Religious coffee drinker? I am. If a good cup of coffee is an indispensable part of your day, then take a top notch instant coffee along, or even a mobile coffee plunger. This is of course unless you love Nescafe, Ricoffee and other instant coffee-chicory concoctions, which will leave the coffee-snob pining. As a dedicated coffee consumer my advice to fellow coffee lovers on budget safaris - take a small coffee flask (thermos) or hardy French press and some 'real' coffee.
Tip #Seven: Wonder off a little by yourselfie
You can take time out and explore on your own a bit. Along the way there are opportunities to break away from the pack, when there aren't activities planned. Taking time to be on your own and reflect gives you a chance to absorb the many amazing people, places and things you encounter on safari. Travelling in a group is simultaneously challenging and marvelous, particularly if you're not a hyper-social person. Venturing off on my own from time-to-time has added adventure to my safaris and given me a breather.

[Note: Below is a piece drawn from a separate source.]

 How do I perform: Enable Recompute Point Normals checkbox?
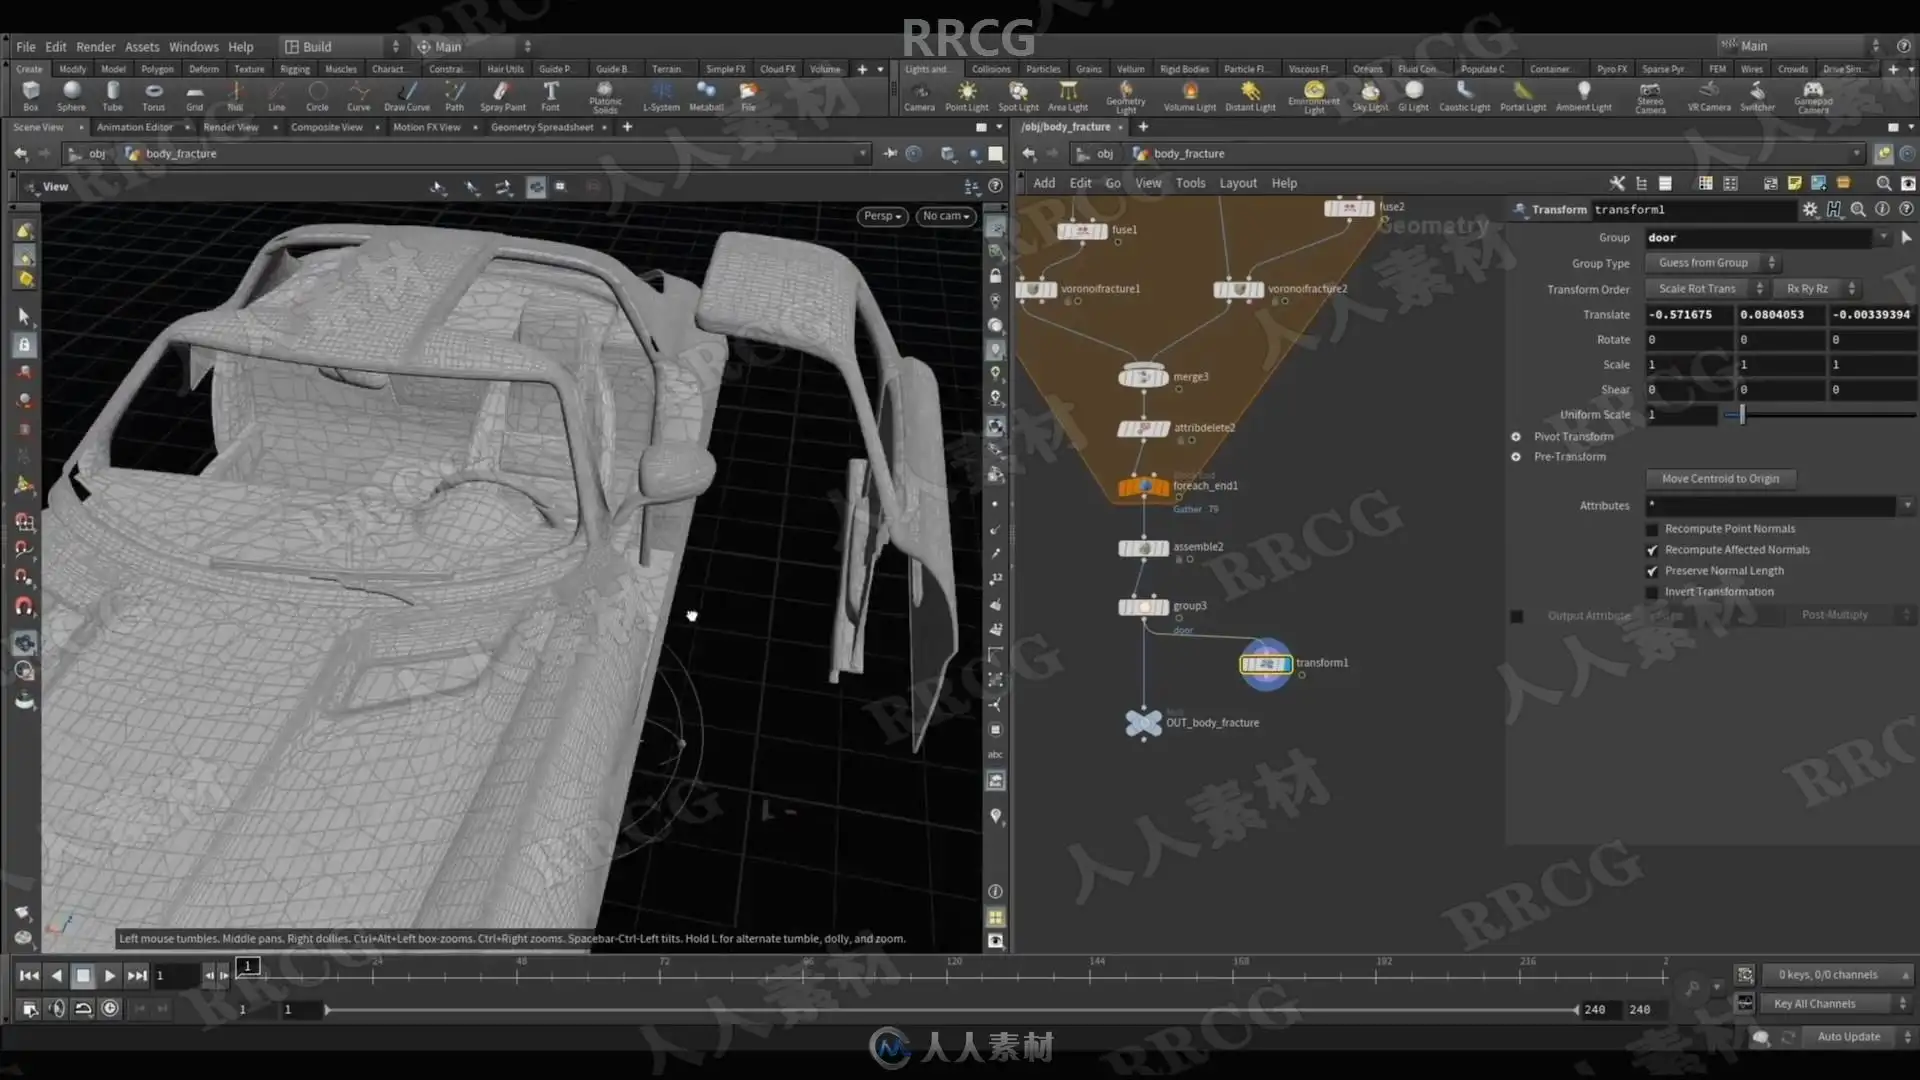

Be sure to inform your guide of your wonderings to avoid raising alarm and getting lost.
Tip #Eight: Travel light, but smart
Pack smart with the aim of keeping your baggage to a minimum. Keep in mind that baggage restrictions are often imposed on small aircraft flights, so check the limitations for fly-in safaris. The hands down winner on the must-pack list: a sarong, also known as a kikoy. Our top travel consultants (Bronwyn, Claire and Ingrid) all agreed that the sarong is a must-have on safari.

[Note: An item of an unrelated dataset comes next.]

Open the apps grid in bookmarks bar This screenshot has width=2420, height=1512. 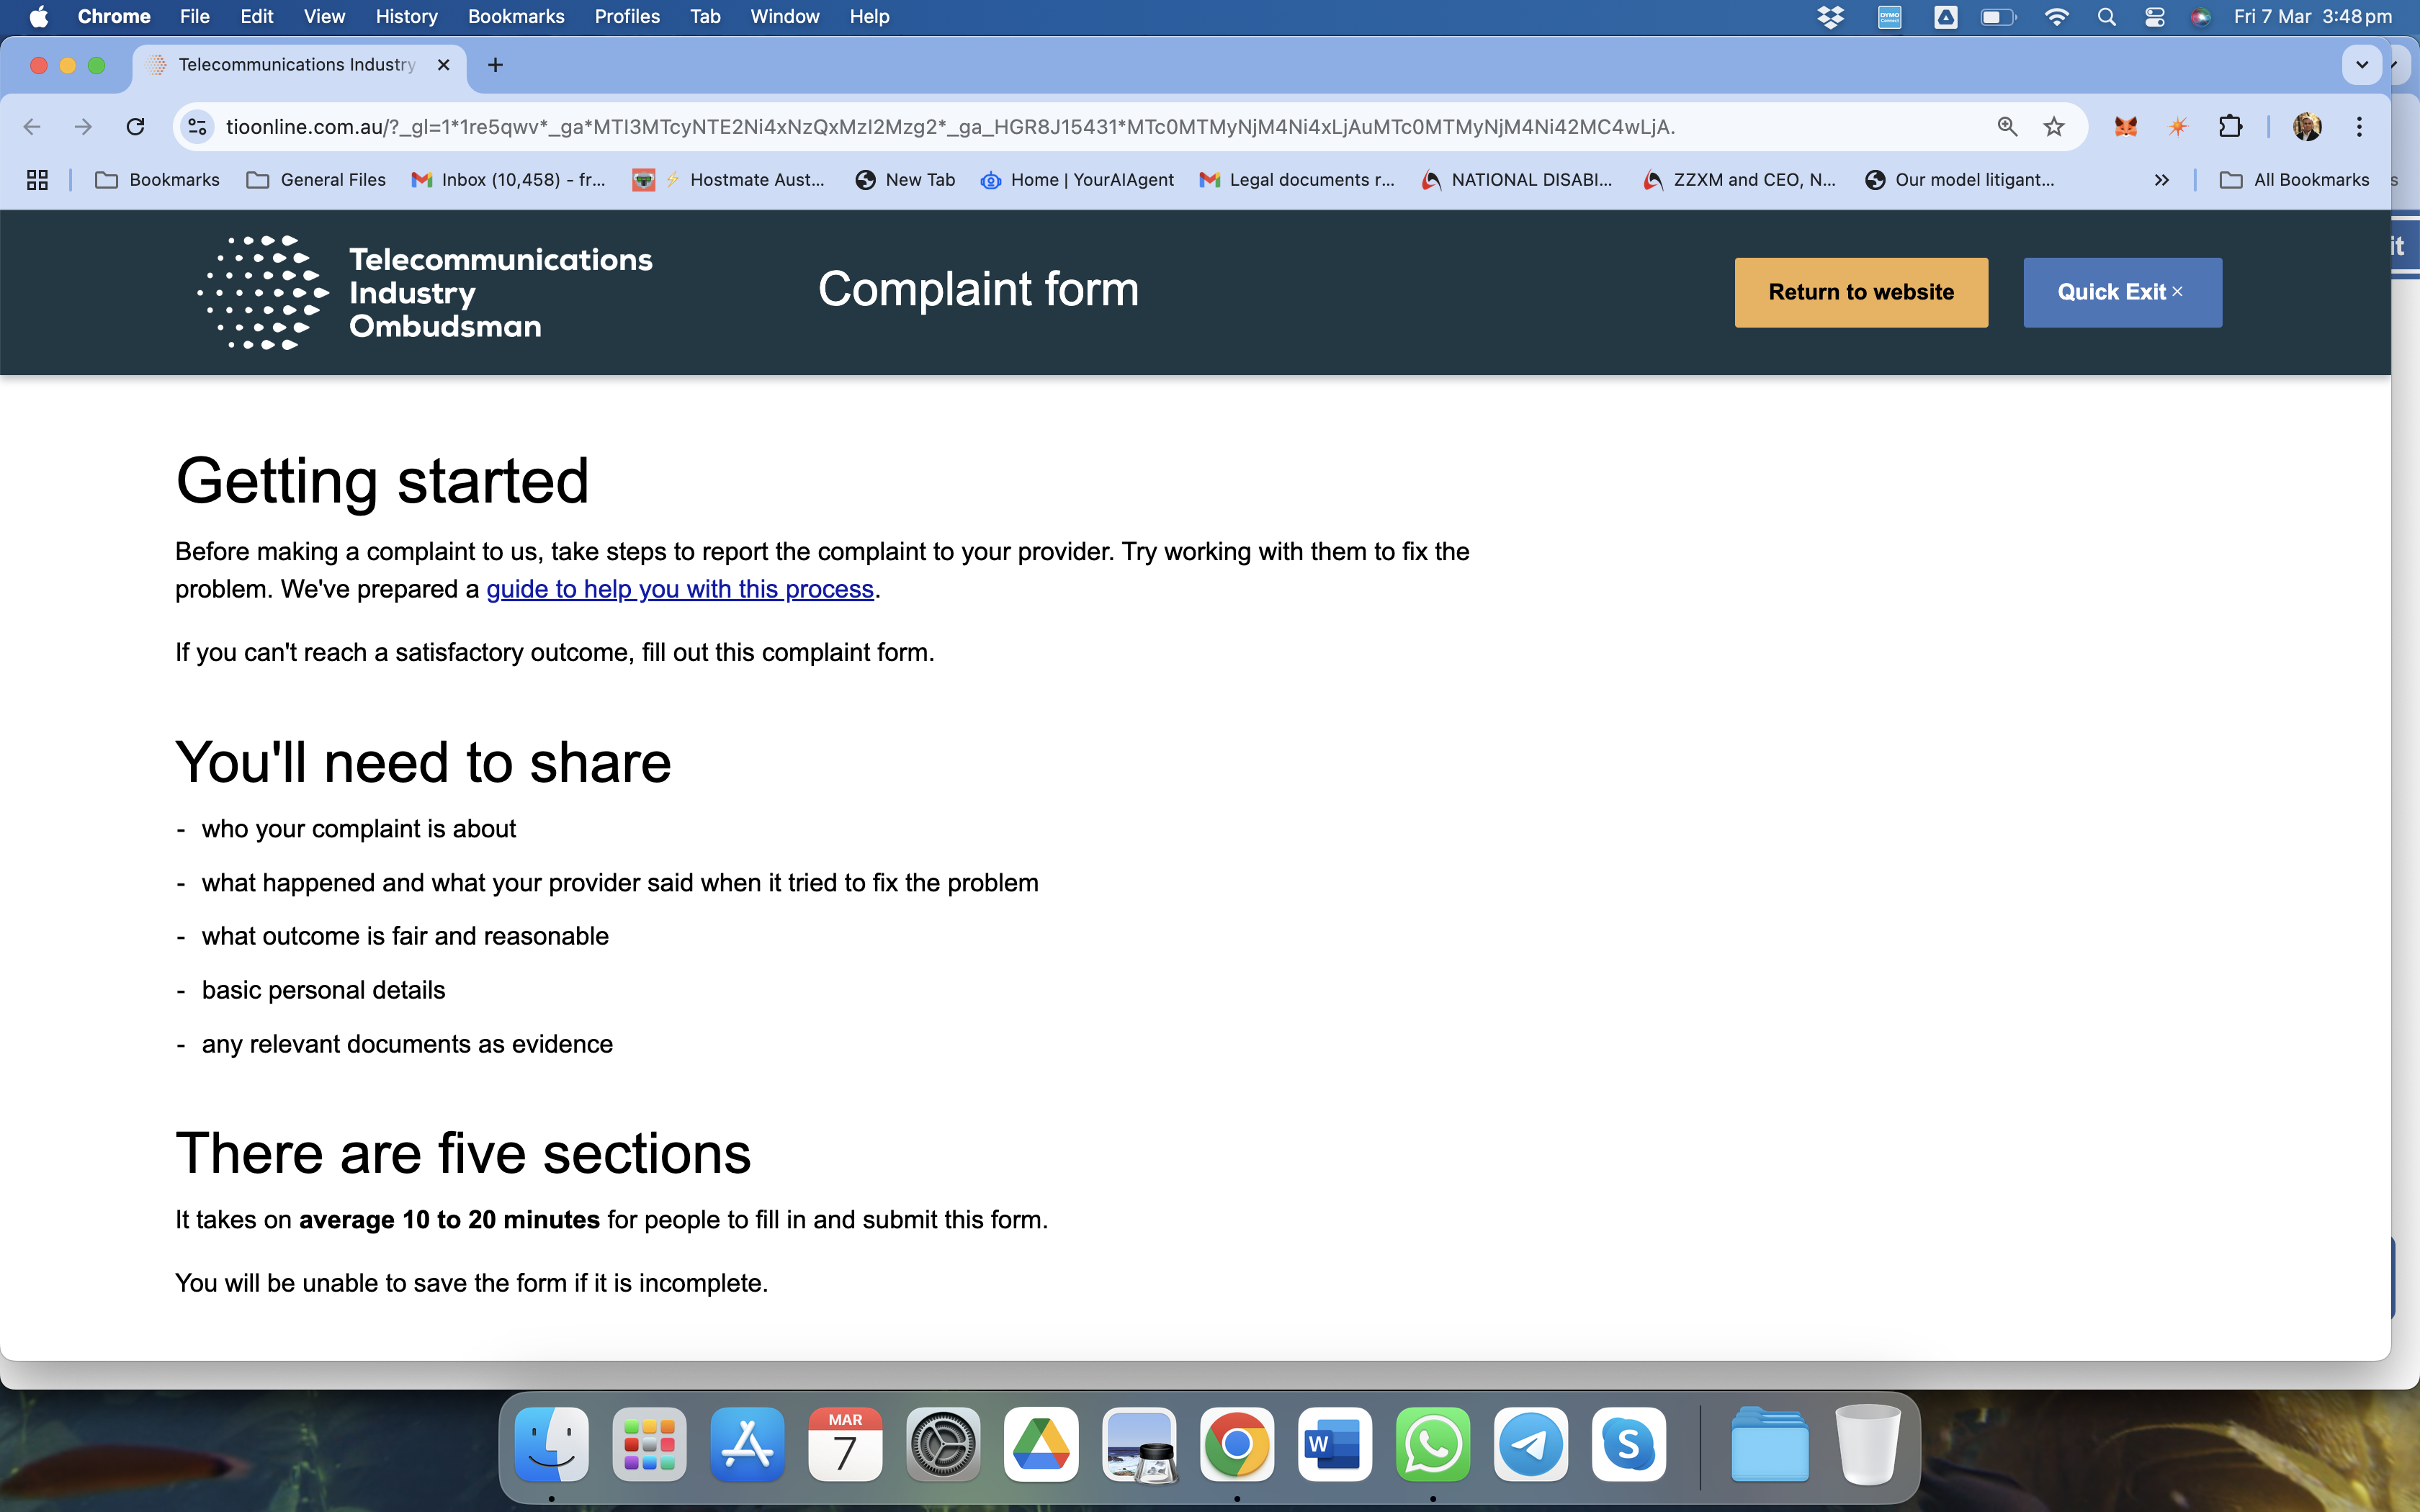37,180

Listen to our experienced traveller, Bronwyn, when she says:
"a sarong is always useful as a towel, head covering, shawl and skirt."

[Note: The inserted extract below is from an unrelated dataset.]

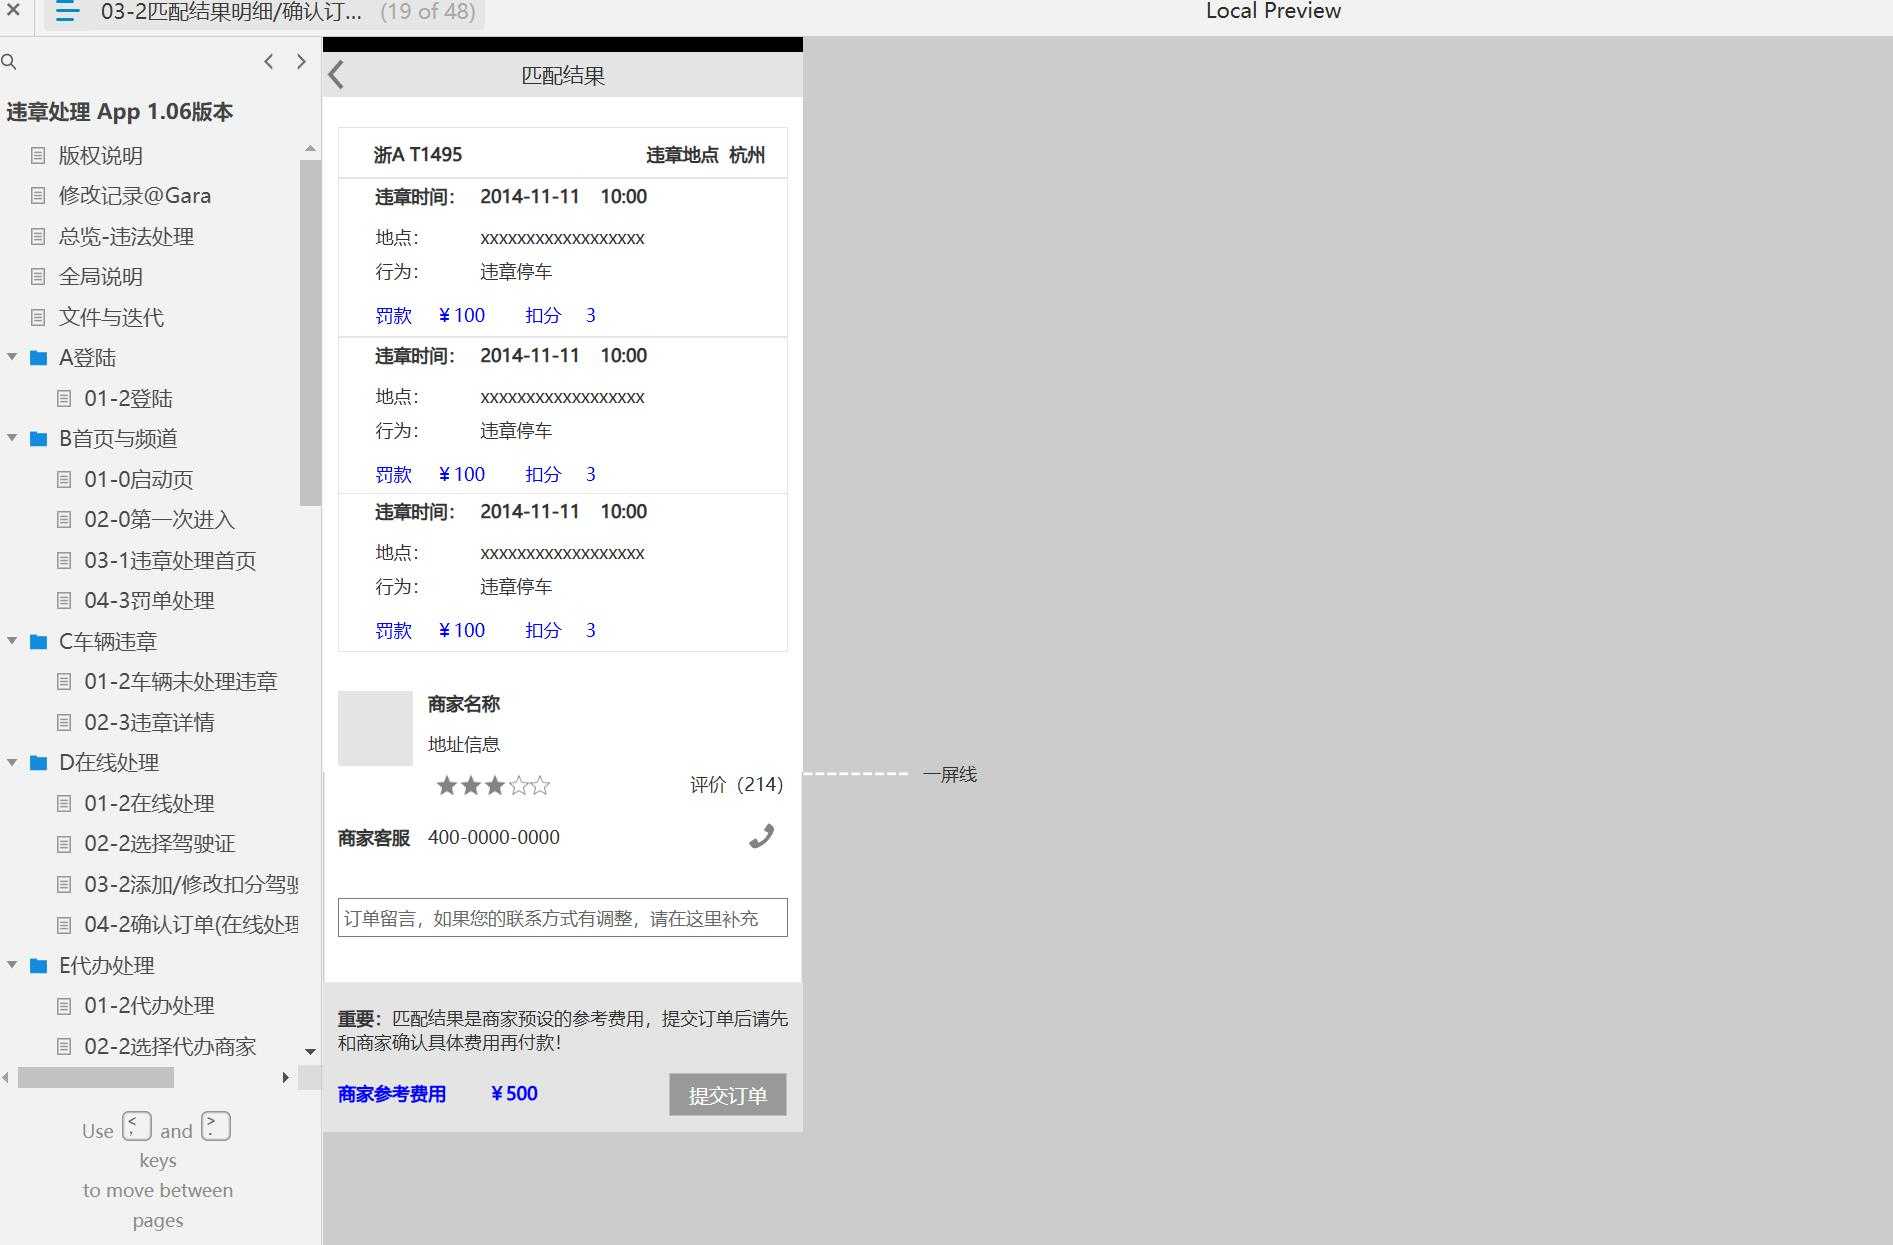Image resolution: width=1893 pixels, height=1245 pixels.
Task: Select the fourth star in the rating
Action: pyautogui.click(x=518, y=785)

One of our finest travel consultants, Ingrid, recommends taking a small fleece blanket. The fleece blanket, like the handy kikoy, is multi-functional item, as Ingrid explains:
"It doesn't take a lot of space, but is a winner for those early morning game drives or in the truck when it’s chilly, or when the sleeping bag is just not enough at night, or when you need a pillow etc etc."
This packing tip is a real gem, courtesy of safari diva, Ingrid:
"Also handy to have for travel in Africa are wet wipes or hand sanitizer and pocket tissues ... for those ‘nature stops’."
To travel smartly and responsibly on safari, follow the wise words of Bronwyn:
"take pens and exercise books for kids along the route and not sweets and cash. Crew always have a favourite charity that they will introduce you too."
Useful things to have on safari:
- antiseptic cream (Zam-Buk for South Africans) ... for insect bites etc.
- sports bra for gorilla trekking safaris (heads-up from Bronwyn)
- mosquito repellent
- sunglasses and sun hat
- walking shoes & flip flops (sandals or thongs in Australian)
- lip ice / balm
- water bottle
Not so useful and could have left at home:
- needle and thread
- pocket knife
- evening wear (pretty shoes, nice skirts and formal tops/blouses)
- clothes that crease too easily
- cosmetics and jewellery
Things to consider packing more of:
- comfortable pants
- memory cards
- money :)
See more packing tips for safaris in Africa.
Oh, and one more thing... there are usually plenty of early mornings on safaris (good time for game viewing), so try to get enough sleep!